─── MATERIAL FOR THIS EXERCISE

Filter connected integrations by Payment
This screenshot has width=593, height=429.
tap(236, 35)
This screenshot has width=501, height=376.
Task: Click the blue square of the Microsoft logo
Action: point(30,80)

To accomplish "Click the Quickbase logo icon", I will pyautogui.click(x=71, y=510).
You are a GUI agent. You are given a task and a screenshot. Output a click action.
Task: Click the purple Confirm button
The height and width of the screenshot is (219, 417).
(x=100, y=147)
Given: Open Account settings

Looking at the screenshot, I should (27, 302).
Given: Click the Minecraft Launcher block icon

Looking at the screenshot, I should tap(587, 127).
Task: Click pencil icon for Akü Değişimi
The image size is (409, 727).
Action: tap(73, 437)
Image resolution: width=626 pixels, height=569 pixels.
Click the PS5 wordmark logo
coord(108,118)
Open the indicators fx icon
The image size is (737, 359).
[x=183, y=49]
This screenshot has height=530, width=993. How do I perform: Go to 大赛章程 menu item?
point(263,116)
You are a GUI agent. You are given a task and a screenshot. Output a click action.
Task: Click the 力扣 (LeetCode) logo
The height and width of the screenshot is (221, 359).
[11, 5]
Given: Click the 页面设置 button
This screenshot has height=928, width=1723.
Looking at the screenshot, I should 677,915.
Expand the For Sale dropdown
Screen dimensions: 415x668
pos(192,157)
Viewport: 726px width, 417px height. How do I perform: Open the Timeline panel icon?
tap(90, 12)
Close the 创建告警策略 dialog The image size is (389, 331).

──────

--- EXERCISE REQUIREMENTS ---
Repeat every line of the records above exactly.

--- SOLUTION FOR THIS TASK ---
Filter connected integrations by Payment
This screenshot has width=593, height=429.
tap(236, 35)
This screenshot has width=501, height=376.
Task: Click the blue square of the Microsoft logo
Action: point(30,80)

To accomplish "Click the Quickbase logo icon", I will pyautogui.click(x=71, y=510).
You are a GUI agent. You are given a task and a screenshot. Output a click action.
Task: Click the purple Confirm button
The height and width of the screenshot is (219, 417).
(x=100, y=147)
Given: Open Account settings

Looking at the screenshot, I should (27, 302).
Given: Click the Minecraft Launcher block icon

Looking at the screenshot, I should tap(587, 127).
Task: Click pencil icon for Akü Değişimi
The image size is (409, 727).
Action: tap(73, 437)
Image resolution: width=626 pixels, height=569 pixels.
Click the PS5 wordmark logo
coord(108,118)
Open the indicators fx icon
The image size is (737, 359).
[x=183, y=49]
This screenshot has height=530, width=993. How do I perform: Go to 大赛章程 menu item?
point(263,116)
You are a GUI agent. You are given a task and a screenshot. Output a click action.
Task: Click the 力扣 (LeetCode) logo
The height and width of the screenshot is (221, 359).
[11, 5]
Given: Click the 页面设置 button
This screenshot has height=928, width=1723.
Looking at the screenshot, I should 677,915.
Expand the For Sale dropdown
Screen dimensions: 415x668
pos(192,157)
Viewport: 726px width, 417px height. How do I perform: Open the Timeline panel icon?
tap(90, 12)
Close the 创建告警策略 dialog The image size is (389, 331).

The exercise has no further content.